* **MATERIAL PROVIDED**:
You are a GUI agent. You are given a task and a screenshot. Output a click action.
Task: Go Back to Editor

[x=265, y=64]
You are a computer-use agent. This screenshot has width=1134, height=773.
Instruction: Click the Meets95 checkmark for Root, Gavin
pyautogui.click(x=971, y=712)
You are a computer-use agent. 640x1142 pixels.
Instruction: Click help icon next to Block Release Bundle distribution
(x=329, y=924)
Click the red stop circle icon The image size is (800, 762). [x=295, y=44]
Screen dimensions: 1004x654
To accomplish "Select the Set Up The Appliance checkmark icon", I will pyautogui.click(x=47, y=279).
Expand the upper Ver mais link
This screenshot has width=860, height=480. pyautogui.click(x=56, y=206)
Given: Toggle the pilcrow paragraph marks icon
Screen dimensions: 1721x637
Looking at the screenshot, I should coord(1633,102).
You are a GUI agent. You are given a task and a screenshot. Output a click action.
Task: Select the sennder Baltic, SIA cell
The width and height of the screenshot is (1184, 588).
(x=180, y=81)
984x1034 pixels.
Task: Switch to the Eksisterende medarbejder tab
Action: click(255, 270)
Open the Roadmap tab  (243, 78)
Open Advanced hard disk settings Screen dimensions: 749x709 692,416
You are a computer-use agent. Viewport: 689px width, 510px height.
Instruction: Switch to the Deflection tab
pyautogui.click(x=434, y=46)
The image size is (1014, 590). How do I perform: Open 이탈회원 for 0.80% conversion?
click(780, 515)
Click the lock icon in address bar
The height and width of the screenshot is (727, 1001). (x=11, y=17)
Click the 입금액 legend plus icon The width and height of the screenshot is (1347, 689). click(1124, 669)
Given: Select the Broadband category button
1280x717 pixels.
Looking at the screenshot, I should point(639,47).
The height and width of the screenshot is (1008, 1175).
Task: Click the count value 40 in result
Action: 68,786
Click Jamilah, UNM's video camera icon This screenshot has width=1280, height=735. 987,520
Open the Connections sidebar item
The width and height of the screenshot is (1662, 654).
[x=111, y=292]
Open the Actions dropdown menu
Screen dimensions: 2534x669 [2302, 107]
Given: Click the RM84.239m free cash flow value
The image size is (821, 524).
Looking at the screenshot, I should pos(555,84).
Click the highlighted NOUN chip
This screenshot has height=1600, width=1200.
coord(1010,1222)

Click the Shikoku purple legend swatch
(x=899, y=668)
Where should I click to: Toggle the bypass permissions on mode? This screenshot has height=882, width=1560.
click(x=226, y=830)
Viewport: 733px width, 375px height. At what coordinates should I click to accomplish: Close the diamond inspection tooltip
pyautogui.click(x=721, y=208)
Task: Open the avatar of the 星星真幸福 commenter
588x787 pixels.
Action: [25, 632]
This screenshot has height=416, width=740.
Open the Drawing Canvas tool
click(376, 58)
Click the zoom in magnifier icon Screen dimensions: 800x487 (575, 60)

* **ABOUT THIS EXERCISE**:
Up to and including the last line of the material, reproduce every line exactly, beginning with the one that contains "Task: Open the avatar of the 星星真幸福 commenter" and adding nothing else.

* **EXERCISE SOLUTION**:
Task: Open the avatar of the 星星真幸福 commenter
588x787 pixels.
Action: [25, 632]
This screenshot has height=416, width=740.
Open the Drawing Canvas tool
click(376, 58)
Click the zoom in magnifier icon Screen dimensions: 800x487 (575, 60)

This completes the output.